Public perception of UGD’s climate impacts not only reflect individual attitudes but broader social discourse among stakeholder groups. Understanding these perceptions, their psychological and social factors antecedents, and how to engage audiences on this topic will play a key role in UGD’s long-term trajectory, especially as it relates to climate change. An added challenge is that most public opinion studies specific to UGD’s climate impacts (and indeed UGD in general) are limited to the United States, Canada, and a few countries in Europe and Africa, with other parts of the world entirely absent. Nonetheless, the studies that do exist highlight several common themes. In particular, UGD tends to be viewed as cleaner relative to fossil fuels because of the belief it produces less carbon emissions as a result of natural gas extraction and consumption. However, it tends to be viewed as dirtier relative to renewables amid the belief that it increases carbon emissions. This finding complements research showing that natural gas occupies a middle ground between renewables and other fossil fuels in terms of acceptance. Moreover, the extent UGD serves as a bridge energy source remains contentious, with some arguing that it and the natural gas it produces complement fossil fuels and facilitates a transition to renewables, while others claim that UGD entrenches society’s continued reliance on the former. Overall, despite the contentious nature of these issues, UGD’s climate impacts appear less salient across countries than other health, environmental, and economic impacts, perhaps because they are psychologically distant and difficult to experience directly.
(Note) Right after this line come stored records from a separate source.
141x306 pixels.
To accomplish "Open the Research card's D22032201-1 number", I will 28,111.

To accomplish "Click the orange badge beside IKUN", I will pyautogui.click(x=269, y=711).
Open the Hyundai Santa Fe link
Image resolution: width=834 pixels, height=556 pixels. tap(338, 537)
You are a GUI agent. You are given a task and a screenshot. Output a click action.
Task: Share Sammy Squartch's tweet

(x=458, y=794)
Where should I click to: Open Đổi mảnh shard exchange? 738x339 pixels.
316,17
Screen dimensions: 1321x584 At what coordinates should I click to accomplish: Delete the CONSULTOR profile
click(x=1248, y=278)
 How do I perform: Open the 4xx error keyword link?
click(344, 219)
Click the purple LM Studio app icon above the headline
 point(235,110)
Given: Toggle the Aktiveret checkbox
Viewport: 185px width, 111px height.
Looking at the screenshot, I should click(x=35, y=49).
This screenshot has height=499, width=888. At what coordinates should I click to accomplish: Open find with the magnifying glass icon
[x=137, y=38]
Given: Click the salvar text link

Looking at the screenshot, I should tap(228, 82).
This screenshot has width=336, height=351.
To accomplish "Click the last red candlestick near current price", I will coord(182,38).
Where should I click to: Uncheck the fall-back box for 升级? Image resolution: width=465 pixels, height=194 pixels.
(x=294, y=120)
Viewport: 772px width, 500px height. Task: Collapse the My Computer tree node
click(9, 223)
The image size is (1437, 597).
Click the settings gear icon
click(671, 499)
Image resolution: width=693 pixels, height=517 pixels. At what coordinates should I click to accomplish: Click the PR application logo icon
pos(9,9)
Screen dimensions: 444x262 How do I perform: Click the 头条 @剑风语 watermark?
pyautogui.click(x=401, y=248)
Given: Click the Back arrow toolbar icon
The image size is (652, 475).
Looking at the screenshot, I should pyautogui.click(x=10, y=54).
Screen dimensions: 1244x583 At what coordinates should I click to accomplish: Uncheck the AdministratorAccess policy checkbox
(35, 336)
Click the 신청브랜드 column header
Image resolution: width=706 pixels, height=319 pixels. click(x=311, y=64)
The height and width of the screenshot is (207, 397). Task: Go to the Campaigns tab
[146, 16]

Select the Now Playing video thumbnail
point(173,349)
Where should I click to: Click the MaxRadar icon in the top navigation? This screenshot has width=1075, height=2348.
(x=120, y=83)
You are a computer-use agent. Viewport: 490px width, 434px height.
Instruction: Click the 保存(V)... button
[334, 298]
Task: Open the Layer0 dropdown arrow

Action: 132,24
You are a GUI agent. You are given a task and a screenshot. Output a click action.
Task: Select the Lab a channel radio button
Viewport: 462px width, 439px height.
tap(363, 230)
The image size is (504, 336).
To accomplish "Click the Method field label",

Amid efforts to convey the public health risks associated with a changing climate, we believe that emphasizing the public health dimensions of UGD’s climate impacts can potentially make them more psychologically tangible. Positively framed messages emphasize that reducing carbon emissions tied to both unconventional natural gas extraction and natural gas consumption (relative to other fossil fuels) and thus mitigating the resultant climate change that follows benefits public health. Conversely, negatively framed messages emphasize that increasing carbon emissions (relative to renewables) and thus amplifying the resultant climate change adversely affects public health. At present, though, there is little evidence as to how these messages affect the perceived connection between UGD’s climate impacts and public health and, in turn, support for UGD versus other energy types. Nor is it clear how these outcomes may vary across countries based on public sentiment toward UGD and climate change along with a variety of psychological and social factors that influence such sentiment. Data available for some countries offers tantalizing scenarios, but we remain limited due to the lack of social science research in countries outside the United States and a handful of others. We call for cross-national comparative studies that include places where UGD—and social science research on it—is still maturing.